Restoring my broken file system with Btrfs, NixOS and Restic

Last modified: 2022-08-19

A while ago I accidentally broke the Btrfs installation on my laptop but thanks to some safety nets of the systems I had put in place I was able to restore everything within hours. This is a postmortem/analysis/account of that incident.

The incident

This story starts fairly innocuous. I was working on some Nix code when I noticed that something was off with my filesystems. Every write failed with some variation of "read-only" error regardless of directory permission or subvolume options. Checking /proc/mount all of my mounted filesystems were indeed listed as ro.

$ cat /proc/mounts
[...]
/dev/dm-0 / btrfs ro,relatime,space_cache=v2,subvolid=265,subvol=/root 0 0
/dev/dm-0 /persist btrfs ro,relatime,space_cache=v2,subvolid=258,subvol=/persist 0 0
/dev/dm-0 /nix btrfs ro,relatime,space_cache=v2,subvolid=257,subvol=/nix 0 0
/dev/dm-0 /var/lib/swap btrfs ro,relatime,space_cache=v2,subvolid=259,subvol=/swap 0 0
[...]

I didn't think much of it yet. I had an idea what might have caused this and a reboot would just fix everything, or so I thought. So I had a quick look at my home directory, copied some files that seemed worth keeping onto a USB stick (you'll see why in a moment) and rebooted. And then I saw this:

This is an approximation. The real output had more failing services.

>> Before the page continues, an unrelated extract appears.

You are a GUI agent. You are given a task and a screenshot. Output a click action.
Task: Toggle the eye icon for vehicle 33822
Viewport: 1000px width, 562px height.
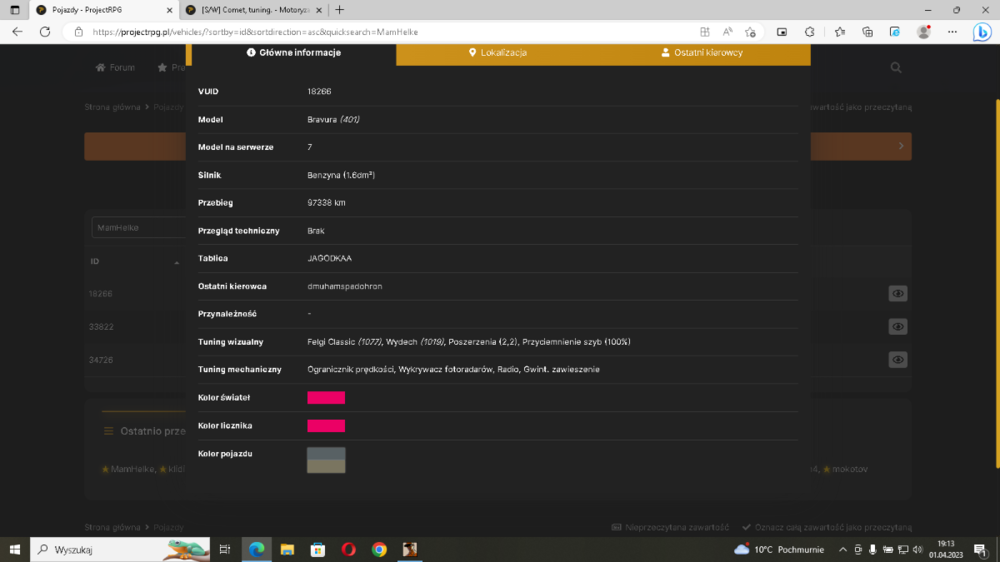coord(897,327)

A large portion of unrelated systemd units was failing and the system wouldn't boot.

Assessing the situation

Right, so at this point it's probably worth explaining my general filesystem layout, since it's kind of unusual. My laptop runs NixOS on a Btrfs filesystem that is (for the most part) wiped on boot. This is made possible by NixOS, which is able to start with just a boot partition and its own internal object store called the "Nix store". On my laptop, both are kept on separate partitions that are exempt from the automatic wipe. There are many great articles online describing such setups and I would especially recommend Graham Christensen's "Erase Your Darlings" to get started. My partition layout in particular looks like this:

boot
- FS: FAT32
- Size: 512MB
- Mounted at /boot
meta
- FS: ext4
- Size: 512MB
- Not usually mounted
- Holds a LUKS header backup of crypt
crypt
- FS: Btrfs in LUKS container
- Size: Rest of disk
- Root volume
  - Not mounted
- Subvolume /root
  - Mounted at /
  - Reset on boot
- Subvolume /nix
  - Mounted at /nix
  - Contains the Nix store
- Subvolume /persist
  - Mounted at /persist
  - Contains all persistent data except for the Nix store
- Subvolume /swap
  - Mounted at /var/lib/swap
  - Non-COW
  - Contains a swap file (primarily for hibernation)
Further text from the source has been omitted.